WHAT IS EXPECTED => Tally the lines of the listing that contain the string "button". Give the number and nothing else.

THE INPUT =>
· · · · ·

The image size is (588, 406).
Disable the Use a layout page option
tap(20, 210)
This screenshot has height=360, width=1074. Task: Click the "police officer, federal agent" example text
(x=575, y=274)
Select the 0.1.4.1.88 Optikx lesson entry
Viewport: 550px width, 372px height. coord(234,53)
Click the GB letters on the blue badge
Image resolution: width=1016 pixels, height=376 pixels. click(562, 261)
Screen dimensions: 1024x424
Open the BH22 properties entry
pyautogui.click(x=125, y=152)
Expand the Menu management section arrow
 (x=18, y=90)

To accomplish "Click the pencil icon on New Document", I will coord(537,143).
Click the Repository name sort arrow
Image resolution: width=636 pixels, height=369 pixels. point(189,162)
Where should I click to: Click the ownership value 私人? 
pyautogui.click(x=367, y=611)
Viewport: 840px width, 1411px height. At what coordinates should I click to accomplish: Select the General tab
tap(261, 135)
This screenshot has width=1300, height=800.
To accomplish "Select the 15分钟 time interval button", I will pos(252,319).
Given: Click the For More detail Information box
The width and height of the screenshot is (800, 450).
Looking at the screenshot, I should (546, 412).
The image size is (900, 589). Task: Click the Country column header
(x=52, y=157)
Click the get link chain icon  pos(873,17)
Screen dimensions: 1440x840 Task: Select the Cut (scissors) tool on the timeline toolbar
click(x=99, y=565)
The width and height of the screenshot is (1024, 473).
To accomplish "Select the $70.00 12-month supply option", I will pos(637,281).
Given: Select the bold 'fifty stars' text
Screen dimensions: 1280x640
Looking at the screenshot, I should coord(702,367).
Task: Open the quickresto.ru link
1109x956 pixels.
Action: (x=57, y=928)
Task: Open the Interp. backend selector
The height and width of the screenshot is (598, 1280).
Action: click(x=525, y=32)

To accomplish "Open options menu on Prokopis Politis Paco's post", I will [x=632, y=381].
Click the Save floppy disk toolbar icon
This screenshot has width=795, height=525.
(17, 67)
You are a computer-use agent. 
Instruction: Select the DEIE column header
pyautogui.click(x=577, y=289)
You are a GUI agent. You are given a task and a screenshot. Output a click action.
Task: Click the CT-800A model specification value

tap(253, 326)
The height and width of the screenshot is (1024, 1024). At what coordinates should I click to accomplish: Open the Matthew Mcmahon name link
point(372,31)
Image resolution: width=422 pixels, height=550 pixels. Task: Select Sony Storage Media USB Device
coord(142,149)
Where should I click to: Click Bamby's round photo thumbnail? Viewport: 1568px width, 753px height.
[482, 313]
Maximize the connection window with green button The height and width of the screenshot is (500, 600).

· · · · ·

RESULT => 2